By Meg HowreySeptember 26, 2012

YAC HIT LIST: Books and Ballet

The Crane's Dance by Meg Howrey

THE AGE AT WHICH I learned to read coincided with the age at which I learned to dance. Both things would come to define me. I was a dancer. I was a reader. They weren’t choices. They were who I was. I was also a horrific little snob with very strict ideas about what constituted “proper” ballet books. The sort of Tina-The-Ballerina stories and records around in the late ’70’s were not “proper.” Ballet Barbie and the like was for girls whose only interest in dance was tulle and tiaras and the color pink. That wasn’t me. I had standards!


One book that passed muster was Noel Streatfeild’s first novel, Ballet Shoes, published in 1936. The setting is post-war London. Three orphaned girls are rescued by a collector of fossils on his travels, and brought back to live in his ramshackle house in London. The collector’s great-niece, Sylvia, and a servant, Nana, care for the girls. When the collector of fossils disappears on another adventure, Sylvia is left to manage as best she can.

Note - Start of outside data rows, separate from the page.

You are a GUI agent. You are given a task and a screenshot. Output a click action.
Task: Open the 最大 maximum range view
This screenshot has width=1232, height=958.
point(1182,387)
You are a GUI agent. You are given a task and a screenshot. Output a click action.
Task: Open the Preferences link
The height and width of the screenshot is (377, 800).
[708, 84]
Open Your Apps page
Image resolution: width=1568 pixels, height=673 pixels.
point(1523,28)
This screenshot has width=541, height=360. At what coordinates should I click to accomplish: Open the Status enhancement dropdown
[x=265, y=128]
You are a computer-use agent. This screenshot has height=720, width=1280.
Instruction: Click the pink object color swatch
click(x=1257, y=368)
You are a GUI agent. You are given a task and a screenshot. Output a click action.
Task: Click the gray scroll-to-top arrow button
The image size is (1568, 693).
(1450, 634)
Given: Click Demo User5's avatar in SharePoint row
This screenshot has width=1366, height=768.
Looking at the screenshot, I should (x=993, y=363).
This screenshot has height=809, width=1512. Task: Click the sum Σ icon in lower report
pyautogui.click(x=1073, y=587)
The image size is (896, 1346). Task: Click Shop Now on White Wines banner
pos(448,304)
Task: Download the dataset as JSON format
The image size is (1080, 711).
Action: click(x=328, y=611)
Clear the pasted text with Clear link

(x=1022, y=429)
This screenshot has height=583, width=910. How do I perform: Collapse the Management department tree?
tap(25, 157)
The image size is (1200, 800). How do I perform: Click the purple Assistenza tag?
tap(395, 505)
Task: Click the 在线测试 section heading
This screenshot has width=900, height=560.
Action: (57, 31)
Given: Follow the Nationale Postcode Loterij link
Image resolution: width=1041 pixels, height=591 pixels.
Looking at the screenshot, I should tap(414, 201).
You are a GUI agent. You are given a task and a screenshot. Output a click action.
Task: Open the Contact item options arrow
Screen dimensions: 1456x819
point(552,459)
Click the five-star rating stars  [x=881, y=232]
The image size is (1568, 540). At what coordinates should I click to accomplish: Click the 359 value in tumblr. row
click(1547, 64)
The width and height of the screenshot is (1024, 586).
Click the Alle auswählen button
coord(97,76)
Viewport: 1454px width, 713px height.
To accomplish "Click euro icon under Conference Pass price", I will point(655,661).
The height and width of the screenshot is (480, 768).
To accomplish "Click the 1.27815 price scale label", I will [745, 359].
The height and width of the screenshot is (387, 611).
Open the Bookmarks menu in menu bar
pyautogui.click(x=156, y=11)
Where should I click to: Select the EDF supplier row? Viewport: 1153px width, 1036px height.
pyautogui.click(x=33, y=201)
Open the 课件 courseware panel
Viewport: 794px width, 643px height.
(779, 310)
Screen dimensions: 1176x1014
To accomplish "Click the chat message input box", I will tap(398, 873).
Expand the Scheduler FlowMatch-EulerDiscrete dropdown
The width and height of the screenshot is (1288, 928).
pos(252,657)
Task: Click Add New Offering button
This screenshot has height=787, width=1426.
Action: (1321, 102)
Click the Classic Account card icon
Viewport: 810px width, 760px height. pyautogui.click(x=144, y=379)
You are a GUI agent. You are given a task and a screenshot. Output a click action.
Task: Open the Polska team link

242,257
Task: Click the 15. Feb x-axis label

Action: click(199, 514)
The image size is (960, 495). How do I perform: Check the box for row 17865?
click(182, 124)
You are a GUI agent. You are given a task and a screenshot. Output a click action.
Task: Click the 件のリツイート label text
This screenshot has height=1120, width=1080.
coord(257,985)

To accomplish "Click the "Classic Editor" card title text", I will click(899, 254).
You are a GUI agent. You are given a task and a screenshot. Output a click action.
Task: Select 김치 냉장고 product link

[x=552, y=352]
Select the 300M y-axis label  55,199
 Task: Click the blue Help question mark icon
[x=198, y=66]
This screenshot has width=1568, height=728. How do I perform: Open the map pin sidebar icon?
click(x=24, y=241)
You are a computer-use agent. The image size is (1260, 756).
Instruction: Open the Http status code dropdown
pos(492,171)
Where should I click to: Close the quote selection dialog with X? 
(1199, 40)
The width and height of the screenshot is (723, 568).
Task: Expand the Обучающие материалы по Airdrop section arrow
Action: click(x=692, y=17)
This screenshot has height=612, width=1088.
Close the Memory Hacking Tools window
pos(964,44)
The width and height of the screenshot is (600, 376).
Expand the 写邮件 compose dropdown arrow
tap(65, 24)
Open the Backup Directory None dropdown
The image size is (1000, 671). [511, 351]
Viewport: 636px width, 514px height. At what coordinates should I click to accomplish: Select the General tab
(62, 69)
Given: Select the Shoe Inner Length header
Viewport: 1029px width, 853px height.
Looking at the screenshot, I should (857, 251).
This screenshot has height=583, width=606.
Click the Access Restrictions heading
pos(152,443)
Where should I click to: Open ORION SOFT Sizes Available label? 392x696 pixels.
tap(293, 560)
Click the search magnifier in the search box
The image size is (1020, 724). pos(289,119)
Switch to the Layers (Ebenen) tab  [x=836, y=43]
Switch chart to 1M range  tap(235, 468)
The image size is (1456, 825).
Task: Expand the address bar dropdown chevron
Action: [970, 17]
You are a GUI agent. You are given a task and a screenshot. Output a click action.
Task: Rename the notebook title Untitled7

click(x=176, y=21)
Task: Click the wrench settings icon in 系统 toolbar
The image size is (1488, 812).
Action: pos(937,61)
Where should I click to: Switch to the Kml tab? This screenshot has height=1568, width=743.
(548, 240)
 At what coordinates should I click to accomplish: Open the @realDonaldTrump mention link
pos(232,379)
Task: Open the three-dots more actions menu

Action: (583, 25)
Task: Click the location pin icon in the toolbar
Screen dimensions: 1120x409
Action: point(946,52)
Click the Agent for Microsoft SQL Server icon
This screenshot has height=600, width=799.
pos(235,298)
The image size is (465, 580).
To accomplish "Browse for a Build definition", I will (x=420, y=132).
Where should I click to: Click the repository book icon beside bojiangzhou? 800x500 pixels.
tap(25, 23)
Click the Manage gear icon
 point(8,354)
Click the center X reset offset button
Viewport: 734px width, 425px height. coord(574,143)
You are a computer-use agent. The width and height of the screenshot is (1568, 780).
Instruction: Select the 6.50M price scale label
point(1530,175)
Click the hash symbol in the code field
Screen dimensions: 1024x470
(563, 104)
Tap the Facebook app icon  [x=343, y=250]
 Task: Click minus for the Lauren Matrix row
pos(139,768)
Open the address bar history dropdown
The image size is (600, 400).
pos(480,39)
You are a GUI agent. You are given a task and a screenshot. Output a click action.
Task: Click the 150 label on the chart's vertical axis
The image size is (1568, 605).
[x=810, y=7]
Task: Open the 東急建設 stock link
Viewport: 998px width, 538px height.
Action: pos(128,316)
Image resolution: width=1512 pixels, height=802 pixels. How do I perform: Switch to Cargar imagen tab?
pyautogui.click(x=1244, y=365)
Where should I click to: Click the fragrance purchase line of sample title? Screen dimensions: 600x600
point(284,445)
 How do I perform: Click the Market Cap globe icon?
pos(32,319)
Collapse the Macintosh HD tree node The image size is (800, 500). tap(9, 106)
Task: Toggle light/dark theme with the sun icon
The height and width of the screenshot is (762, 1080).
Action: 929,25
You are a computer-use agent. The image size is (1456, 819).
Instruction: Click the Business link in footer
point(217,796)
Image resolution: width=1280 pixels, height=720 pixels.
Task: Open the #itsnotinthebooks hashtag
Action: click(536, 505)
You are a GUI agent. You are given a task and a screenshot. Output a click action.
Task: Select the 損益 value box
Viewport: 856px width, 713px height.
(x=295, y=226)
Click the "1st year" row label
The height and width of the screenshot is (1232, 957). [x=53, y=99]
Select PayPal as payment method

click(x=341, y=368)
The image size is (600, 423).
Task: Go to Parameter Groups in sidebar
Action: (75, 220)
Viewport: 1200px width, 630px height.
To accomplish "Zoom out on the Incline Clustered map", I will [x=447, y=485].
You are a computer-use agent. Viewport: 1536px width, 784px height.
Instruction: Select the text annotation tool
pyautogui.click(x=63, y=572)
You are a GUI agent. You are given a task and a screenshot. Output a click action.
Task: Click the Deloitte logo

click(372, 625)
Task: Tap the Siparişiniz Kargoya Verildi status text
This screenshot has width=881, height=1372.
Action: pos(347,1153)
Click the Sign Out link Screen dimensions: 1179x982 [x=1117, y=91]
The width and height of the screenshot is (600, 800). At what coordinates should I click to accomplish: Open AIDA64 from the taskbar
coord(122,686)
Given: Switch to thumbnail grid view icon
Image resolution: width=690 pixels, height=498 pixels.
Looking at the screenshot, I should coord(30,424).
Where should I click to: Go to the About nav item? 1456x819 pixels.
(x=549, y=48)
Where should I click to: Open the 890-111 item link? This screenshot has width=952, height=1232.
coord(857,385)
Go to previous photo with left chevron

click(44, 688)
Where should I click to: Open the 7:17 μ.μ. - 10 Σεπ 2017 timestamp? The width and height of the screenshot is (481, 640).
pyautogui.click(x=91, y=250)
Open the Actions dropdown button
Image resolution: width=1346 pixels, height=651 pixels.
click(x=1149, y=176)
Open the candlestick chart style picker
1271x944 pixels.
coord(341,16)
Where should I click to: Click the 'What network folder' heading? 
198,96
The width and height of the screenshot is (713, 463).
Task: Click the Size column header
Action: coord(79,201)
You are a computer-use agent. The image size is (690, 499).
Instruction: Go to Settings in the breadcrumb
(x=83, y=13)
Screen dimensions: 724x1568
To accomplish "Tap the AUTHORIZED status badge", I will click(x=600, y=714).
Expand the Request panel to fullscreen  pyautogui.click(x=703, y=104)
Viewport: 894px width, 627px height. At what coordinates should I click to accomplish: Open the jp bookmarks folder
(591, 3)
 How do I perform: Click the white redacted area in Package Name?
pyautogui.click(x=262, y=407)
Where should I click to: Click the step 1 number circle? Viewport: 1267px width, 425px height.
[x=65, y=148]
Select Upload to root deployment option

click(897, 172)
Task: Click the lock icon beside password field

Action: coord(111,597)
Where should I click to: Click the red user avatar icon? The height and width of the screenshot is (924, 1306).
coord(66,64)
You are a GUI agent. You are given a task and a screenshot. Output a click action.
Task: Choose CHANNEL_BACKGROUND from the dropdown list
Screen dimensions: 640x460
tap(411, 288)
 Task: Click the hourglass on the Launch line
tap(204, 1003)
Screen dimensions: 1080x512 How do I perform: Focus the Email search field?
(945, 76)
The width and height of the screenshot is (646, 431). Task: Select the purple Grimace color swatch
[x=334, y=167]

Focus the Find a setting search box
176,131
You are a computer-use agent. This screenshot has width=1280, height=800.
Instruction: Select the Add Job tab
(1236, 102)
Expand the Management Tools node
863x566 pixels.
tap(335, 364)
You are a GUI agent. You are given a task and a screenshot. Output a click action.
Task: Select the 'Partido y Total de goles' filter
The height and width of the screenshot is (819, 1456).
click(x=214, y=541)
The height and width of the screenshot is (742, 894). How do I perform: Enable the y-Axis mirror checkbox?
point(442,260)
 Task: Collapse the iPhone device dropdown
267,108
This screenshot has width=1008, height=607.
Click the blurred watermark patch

Money is scarce, and Sylvia takes in boarders, one of who is a teacher at the Children’s Academy of Dance and Stage Training. The teacher suggests that the little girls – Pauline, Petrova, and Posy – attend the school, so that they might earn their living as stage performers. This was a proper dance book! The dilemmas of the three girls were serious. Pauline needed to get the right dress for her auditions. Posy had to take special instruction from Madame Fidolia. I even approved of Petrova, who hated dancing and wanted to be a mechanic, because Petrova was ambitious. I worried about the girls’ friend Winifred, who was very talented, but not pretty, and often lost out on roles to the lovely Pauline. But this only made the book more “proper” in my eyes. Pretty faces didn’t matter in ballet the way they obviously mattered in West End London Pantos (whatever those were exactly), but pretty feet mattered. Ballet wasn’t Little League. Not everybody got to play. That was sad, but real. Welcome to show biz.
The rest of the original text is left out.